It’s a greasy-gray winter afternoon. The previous night’s rain has washed all the snow away, except for the determined piles along the edges of the road. Those are grungy and unappealing. It is, however, a good day.
It’s good because my MacBook is back home after being sent out for repairs. Well, a replacement MacBook, actually. The warranty on the original was still good, and this was a faster way to keep a customer happy. I’m definitely happy. Now I can sit here in my recliner, in decadent comfort, while I write this, instead of parking myself at my desk in front of the spare desktop computer. (We have this spare because George traded a guitar for it with one of his friends.)
I like the keyboard on this MacBook better than the one we found to use on the desktop
spare. Writing depends a great deal on the keyboard. The keys have to tap out just right; if they require too little or too much pressure, I find myself backing up every few words to make corrections, and that ruins the flow. When you’re writing, the typing process itself has to unobtrusive, done without conscious thought, like walking or breathing. This keyboard does that. It feels like home.

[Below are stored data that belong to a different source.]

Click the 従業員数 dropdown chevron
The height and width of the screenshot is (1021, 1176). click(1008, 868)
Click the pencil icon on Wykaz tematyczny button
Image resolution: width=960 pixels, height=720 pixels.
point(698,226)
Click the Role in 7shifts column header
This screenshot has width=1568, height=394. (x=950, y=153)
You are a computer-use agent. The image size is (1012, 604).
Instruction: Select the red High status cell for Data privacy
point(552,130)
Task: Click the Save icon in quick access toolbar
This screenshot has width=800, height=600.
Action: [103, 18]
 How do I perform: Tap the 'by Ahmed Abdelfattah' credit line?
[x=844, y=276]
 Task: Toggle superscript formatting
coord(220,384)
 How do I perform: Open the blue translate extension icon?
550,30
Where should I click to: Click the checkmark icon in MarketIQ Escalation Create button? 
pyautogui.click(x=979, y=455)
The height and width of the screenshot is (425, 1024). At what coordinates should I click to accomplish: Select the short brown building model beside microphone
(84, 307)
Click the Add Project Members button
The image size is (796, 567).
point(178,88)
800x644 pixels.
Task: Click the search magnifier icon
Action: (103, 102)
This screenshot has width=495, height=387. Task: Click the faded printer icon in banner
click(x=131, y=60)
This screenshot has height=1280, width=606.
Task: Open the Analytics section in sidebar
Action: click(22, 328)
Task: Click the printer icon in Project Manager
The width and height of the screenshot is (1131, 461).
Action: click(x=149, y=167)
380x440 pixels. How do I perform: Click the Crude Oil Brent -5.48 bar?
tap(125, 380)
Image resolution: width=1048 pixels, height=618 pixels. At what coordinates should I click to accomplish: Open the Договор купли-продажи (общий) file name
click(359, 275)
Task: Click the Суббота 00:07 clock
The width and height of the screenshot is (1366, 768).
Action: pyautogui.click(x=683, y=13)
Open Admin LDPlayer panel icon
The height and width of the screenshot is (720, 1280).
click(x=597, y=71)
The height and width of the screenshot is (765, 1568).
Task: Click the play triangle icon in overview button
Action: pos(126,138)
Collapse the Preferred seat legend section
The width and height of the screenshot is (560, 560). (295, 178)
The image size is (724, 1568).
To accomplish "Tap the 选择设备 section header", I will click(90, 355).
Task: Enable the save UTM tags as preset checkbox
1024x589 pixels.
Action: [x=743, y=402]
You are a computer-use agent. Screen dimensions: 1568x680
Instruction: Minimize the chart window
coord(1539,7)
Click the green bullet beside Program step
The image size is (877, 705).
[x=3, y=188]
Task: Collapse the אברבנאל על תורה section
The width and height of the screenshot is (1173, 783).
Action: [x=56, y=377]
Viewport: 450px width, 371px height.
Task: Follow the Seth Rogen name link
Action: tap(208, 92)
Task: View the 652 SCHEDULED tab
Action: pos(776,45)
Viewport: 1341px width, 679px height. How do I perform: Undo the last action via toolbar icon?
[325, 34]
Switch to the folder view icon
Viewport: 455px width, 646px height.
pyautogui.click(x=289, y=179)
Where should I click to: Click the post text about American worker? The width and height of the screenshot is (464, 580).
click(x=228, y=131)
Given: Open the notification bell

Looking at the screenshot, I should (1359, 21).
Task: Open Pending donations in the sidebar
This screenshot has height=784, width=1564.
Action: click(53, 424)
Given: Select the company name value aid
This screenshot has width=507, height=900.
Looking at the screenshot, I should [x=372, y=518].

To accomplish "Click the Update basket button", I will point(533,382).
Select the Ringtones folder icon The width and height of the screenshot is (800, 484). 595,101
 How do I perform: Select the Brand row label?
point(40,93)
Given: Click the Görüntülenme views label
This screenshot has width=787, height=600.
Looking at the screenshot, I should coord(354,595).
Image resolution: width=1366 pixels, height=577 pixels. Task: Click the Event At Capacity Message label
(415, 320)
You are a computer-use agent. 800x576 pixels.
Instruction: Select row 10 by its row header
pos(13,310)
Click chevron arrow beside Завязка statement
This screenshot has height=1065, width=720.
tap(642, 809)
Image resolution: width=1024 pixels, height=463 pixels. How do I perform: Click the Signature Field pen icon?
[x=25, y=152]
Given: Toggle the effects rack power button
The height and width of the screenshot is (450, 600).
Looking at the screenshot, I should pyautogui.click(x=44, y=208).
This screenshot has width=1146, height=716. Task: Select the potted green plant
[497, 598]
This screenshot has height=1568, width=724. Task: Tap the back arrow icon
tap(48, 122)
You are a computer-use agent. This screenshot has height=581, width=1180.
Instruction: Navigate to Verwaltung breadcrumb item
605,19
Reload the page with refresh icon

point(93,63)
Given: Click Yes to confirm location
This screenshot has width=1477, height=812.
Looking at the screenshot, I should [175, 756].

There was a time when no keyboard felt like that, though. Like every school kid of the ‘50s and ‘60s, I wrote school assignments in longhand, and I did my creative writing that way, too. When I was a senior, and got a job at a radio station writing commercials and, sometimes, radio shows. I did those in longhand, too. At first.
“You have to use the typewriter,” the crusty old veteran told me a few days into the job. “You’ll be here all day if you don’t, and we don’t have time for that.”
He had absolutely no sympathy for my rather poetic assertion that I needed to “feel the pencil, to let my thoughts flow from my head to my hand where I can hold the words before they hit the paper.” Doesn’t that sound romantic?
“Learn to use a typewriter,” the heartless old radio veteran said. “You’ll have to do it eventually, anyway, if you’re going to be a journalist.”
Grudgingly, I did. Now, of course, I can’t imagine writing everything out longhand first. I can type almost as fast as I think. That keeps the flow going. The only time I prefer handwriting something is when I’m writing in a prayer journal, when I need to slow thought down so I can hear another Voice. But that’s a whole different story.
So, Mac’s back, and I’m happy, despite this grungy winter day. In fact, I’m so happy, that I allowed myself to get totally distracted. This isn’t the column I sat down to write. I guess it’s the column Mac wanted me to write.



And I LIKE your ramblings….under the influence of MAC!
Why thank you!
Ramblings is indeed what they are.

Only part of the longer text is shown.